Dans la grande distribution, le créneau de la transparence sur la composition et la provenance des produits (« Radical Transparency ») est surtout occupé aujourd’hui par des marques « neuves », comme « C’est qui le patron ? » ou des marques « digital natives ».

En France, les pratiques du « do it yourself » (le « fait maison ») ont le vent en poupe, des cosmétiques naturels poussés par la marque Aroma-Zone, au bricolage et au jardinage.

Les plateformes de DIY : « Do it yourself »
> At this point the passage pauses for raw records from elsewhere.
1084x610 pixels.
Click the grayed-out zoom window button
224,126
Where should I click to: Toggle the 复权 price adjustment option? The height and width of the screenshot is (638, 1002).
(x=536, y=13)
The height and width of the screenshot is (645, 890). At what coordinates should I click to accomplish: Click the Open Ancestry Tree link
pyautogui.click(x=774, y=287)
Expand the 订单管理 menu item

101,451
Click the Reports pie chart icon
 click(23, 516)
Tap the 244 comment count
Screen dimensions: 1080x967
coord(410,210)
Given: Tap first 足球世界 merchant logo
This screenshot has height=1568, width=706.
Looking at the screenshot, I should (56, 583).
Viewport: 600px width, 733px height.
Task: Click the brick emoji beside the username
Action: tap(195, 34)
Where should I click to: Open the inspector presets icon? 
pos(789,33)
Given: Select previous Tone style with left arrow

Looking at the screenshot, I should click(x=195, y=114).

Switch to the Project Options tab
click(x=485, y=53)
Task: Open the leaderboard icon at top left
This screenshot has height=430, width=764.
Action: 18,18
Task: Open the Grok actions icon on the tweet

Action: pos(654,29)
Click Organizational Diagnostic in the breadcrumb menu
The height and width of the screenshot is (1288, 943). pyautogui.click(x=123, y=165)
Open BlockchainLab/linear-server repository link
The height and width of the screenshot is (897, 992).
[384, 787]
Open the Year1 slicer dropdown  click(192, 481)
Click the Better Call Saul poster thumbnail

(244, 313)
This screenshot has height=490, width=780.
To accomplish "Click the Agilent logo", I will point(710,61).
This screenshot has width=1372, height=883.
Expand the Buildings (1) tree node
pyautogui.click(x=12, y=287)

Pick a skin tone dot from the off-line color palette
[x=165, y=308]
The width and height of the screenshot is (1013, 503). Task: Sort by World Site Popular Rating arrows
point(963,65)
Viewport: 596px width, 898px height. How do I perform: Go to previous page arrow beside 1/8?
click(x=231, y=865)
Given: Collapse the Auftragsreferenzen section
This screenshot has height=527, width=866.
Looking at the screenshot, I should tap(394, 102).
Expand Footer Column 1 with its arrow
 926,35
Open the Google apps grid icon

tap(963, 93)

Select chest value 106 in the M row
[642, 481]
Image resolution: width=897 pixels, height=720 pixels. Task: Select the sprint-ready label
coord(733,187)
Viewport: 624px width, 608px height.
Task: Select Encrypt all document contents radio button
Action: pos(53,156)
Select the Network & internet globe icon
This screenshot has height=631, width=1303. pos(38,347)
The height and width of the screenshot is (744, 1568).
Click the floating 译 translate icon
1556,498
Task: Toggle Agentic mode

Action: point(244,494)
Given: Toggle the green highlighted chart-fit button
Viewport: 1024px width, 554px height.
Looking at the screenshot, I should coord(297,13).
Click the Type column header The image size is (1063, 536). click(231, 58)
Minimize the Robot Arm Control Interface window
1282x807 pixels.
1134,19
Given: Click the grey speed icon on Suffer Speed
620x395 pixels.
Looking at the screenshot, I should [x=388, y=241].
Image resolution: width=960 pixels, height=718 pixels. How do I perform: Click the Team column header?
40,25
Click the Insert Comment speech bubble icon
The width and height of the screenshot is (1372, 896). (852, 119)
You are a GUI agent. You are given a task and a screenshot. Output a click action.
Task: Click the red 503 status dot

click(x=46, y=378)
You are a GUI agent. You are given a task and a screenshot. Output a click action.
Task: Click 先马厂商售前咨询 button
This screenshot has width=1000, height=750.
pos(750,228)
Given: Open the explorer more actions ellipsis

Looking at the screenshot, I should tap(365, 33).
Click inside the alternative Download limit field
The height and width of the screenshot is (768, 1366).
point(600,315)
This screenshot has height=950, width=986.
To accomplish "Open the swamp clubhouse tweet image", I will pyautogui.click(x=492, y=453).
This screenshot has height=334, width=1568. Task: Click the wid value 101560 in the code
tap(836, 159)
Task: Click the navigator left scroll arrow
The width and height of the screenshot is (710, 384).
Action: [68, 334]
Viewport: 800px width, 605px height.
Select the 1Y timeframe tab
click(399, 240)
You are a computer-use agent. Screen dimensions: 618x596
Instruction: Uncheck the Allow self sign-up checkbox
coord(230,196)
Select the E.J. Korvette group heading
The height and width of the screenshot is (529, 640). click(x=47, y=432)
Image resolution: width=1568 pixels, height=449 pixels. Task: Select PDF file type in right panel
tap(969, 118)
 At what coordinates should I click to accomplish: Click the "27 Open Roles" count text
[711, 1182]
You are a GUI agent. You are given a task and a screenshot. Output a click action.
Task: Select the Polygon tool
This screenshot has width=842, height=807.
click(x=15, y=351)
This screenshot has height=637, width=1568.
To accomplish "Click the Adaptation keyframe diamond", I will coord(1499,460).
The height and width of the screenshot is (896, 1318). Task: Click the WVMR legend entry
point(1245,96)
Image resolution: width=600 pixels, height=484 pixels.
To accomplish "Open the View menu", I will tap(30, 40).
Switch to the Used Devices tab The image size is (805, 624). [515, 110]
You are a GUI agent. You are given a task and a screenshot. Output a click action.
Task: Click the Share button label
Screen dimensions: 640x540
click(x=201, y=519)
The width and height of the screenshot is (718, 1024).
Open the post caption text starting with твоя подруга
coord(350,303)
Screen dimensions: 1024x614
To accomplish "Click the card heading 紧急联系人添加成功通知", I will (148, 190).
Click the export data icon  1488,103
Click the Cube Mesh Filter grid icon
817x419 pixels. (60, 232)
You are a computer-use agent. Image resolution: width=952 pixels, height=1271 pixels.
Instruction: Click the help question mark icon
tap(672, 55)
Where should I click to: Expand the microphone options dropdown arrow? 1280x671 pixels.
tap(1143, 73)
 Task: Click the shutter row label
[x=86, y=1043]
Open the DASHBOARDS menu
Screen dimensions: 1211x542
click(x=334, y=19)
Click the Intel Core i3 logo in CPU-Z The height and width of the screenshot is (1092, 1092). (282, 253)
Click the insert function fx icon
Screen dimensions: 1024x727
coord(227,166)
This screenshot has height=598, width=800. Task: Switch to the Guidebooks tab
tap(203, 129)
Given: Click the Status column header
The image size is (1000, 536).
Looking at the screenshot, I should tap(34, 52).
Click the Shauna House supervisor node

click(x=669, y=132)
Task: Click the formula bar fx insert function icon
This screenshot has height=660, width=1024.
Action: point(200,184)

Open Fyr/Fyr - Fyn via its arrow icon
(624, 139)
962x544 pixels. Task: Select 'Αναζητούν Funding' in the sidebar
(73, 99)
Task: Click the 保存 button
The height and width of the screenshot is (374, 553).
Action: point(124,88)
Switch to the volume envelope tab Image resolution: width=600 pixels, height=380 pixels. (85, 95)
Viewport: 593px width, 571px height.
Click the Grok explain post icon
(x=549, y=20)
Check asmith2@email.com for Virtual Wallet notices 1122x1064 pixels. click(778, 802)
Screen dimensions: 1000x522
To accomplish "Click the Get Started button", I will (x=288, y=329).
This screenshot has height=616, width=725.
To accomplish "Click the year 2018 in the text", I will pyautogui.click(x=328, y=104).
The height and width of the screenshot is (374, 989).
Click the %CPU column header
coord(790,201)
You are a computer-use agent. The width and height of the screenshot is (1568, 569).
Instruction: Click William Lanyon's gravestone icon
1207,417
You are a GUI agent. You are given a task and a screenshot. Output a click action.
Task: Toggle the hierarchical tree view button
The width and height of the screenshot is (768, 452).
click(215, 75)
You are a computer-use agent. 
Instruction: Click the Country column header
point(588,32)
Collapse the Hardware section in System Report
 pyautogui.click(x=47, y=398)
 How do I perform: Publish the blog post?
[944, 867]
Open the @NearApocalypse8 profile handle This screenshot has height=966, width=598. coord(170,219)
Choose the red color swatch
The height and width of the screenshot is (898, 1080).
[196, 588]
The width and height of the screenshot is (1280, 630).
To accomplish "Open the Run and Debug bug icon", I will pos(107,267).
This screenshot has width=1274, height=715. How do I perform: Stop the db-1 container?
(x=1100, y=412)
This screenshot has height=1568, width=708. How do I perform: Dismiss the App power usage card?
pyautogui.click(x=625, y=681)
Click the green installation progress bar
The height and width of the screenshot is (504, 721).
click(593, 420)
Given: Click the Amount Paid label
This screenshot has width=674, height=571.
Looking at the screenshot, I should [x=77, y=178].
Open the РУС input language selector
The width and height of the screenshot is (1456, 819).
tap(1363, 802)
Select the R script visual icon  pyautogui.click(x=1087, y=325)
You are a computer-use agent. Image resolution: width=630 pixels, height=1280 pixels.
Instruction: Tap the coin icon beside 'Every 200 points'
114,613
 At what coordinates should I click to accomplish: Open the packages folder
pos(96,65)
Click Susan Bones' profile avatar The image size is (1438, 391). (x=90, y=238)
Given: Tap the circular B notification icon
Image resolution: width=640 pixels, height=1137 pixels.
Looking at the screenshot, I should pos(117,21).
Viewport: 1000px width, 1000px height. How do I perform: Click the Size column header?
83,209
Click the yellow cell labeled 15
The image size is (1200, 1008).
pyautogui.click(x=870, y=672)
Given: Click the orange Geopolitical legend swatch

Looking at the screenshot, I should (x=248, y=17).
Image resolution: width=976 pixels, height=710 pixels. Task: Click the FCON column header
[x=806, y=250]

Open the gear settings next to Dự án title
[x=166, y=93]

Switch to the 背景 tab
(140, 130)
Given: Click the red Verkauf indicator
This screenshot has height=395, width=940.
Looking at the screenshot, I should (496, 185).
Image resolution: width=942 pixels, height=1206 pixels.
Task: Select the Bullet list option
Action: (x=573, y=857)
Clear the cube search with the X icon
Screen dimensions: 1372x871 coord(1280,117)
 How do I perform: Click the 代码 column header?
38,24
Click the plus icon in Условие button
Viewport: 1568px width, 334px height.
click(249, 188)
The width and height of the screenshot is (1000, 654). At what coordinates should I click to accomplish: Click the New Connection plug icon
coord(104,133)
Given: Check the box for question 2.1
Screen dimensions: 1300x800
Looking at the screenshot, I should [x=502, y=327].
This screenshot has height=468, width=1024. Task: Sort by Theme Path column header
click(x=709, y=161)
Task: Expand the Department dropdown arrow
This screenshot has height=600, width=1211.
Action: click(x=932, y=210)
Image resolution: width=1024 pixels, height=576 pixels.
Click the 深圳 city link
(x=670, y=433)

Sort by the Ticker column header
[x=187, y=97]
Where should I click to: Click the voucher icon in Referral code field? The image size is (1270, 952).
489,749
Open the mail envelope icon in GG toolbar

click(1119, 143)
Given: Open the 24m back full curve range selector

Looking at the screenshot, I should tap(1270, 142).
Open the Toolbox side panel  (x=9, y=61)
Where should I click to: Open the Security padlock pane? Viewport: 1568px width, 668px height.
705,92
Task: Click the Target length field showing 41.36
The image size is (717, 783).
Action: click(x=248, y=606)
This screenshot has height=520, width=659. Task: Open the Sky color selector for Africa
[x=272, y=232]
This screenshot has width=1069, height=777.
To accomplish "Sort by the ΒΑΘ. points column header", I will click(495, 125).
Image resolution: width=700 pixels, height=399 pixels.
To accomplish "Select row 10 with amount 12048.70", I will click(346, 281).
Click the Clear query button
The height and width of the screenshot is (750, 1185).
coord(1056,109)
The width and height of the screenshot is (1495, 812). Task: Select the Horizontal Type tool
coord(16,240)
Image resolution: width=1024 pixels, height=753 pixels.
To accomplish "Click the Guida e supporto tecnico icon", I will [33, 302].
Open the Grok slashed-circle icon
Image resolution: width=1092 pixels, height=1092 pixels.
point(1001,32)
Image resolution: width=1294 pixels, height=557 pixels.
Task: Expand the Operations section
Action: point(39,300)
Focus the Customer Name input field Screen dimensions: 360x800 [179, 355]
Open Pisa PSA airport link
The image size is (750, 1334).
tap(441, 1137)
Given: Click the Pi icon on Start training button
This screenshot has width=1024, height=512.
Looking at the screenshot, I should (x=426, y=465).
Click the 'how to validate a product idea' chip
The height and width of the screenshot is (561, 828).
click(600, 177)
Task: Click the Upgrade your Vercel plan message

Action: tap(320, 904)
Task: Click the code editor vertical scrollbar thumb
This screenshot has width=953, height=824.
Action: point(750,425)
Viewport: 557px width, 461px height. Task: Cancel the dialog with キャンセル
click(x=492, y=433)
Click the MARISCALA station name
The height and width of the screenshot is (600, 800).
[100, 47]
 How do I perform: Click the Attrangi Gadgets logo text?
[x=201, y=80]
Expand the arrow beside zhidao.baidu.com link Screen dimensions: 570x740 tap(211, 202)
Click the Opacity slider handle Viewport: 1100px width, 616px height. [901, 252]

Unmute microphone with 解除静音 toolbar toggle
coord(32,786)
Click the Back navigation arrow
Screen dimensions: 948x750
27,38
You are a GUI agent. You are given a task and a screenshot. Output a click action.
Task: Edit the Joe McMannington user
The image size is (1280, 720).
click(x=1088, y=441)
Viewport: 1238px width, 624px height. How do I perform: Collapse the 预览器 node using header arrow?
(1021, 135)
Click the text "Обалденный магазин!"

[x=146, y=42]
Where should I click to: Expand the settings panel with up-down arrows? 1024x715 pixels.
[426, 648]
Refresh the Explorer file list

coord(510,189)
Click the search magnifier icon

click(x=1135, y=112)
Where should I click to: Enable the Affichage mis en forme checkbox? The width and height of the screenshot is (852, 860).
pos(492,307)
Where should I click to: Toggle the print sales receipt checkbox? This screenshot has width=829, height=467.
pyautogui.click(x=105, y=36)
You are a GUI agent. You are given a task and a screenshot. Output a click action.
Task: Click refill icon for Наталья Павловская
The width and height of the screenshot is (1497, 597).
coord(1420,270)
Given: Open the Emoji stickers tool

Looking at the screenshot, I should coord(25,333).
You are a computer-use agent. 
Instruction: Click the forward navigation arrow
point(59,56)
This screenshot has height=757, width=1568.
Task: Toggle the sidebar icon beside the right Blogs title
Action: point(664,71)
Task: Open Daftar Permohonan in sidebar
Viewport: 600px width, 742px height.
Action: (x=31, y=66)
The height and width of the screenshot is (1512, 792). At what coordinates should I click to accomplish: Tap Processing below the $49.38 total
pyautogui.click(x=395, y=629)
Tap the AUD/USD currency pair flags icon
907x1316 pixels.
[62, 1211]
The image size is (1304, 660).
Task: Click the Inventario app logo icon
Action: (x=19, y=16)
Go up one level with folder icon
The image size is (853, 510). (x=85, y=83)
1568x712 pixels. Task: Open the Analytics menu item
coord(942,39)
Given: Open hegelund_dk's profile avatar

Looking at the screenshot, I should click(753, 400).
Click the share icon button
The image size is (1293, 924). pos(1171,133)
Depuis la préhistoire, l’homme a fabriqué par lui-même des objets pour façonner son environnement. Mais le #DIY : « Faites-le vous-même », « Faites-le par vous-même », « Fais-le toi-même » ou encore « fait maison », ou « fait à la main » désigne non pas l’ère où tout le monde était artisan par obligation, mais l’ère où chacun peut devenir artisan par choix et par plaisir.

Sur fond de crise économique, la forte tendance au « do it yourself » s’explique :

  • par la volonté d’améliorer soi-même son propre habitat ;
  • par l’engouement pour le bricolage et la décoration intérieure ;
  • par la recherche de revenus supplémentaires.

Elle place les activités manuelles au cœur des occupations quotidiennes des consommateurs. D’où la création de plateformes de commercialisation électroniques – e-commerce – de ces productions « faites à la maison ».

Dans la France d’après-guerre, face à un pays en ruines et à des institutions qui tardent à fournir les millions de logements manquants, des groupes d’individus, « les castors », s’unissent et s’organisent pour construire eux-mêmes, en collectivité, leurs propres habitations.

En 1968, création de  Whole Earth Catalog, aux États-Unis.

En 1973, Victor Papanek publie un livre, The Nomadic Furniture, et délivre les plans et les instructions pour fabriquer facilement des lits, chaises, tables, canapés, etc., en utilisant des matériaux peu chers et/ou recyclés.

Depuis 2007 les initiatives de DIY en ligne sont en forte progression dans à peu près tous les domaines. Aujourd’hui, de nombreux particuliers partagent – vendent – leurs travaux sur leur blog personnel ou sur des forums communautaires. Des plateformes de ventes sur Internet se sont développées pour fédérer cette communauté.

Espritmanuel.com lance un service Internet et une application mobile facilitant la création et le partage par des guides, des tutoriels conviviaux et didactiques, où chacun peut profiter du savoir de la communauté.

Principales plateformes de DIY :

La tendance de cette forme de e-commerce :

  • Apprenez à faire vous-même avec ChicMaker ;
  • Vendez ce que vous faites vous-même avec Etsy.

Dans la culture punk, le DIY est lié à une vision anticonsumériste ; c’est un rejet de la nécessité d’acheter des objets ou d’utiliser des systèmes ou des procédés existants. Ce DIY a sans doute commencé par le mouvement punk des années 1970. On peut noter cependant que la débrouille, le bricolage, les activités pour enfants, existaient avant le mouvement punk DIY. Ses membres sont ainsi souvent liés à l’anarchisme, l’autogestion et aux mouvements squat ou punk.

Des groupes de musique DIY réalisent eux-mêmes la production d’albums jusqu’aux concerts, en passant par les actions de communication. Ce choix de production reflète avant tout une volonté d’indépendance face aux grandes maisons et à l’industrie du disque. Ce type de production connaît un véritable essor ces dernières années, surtout dans la musique électronique.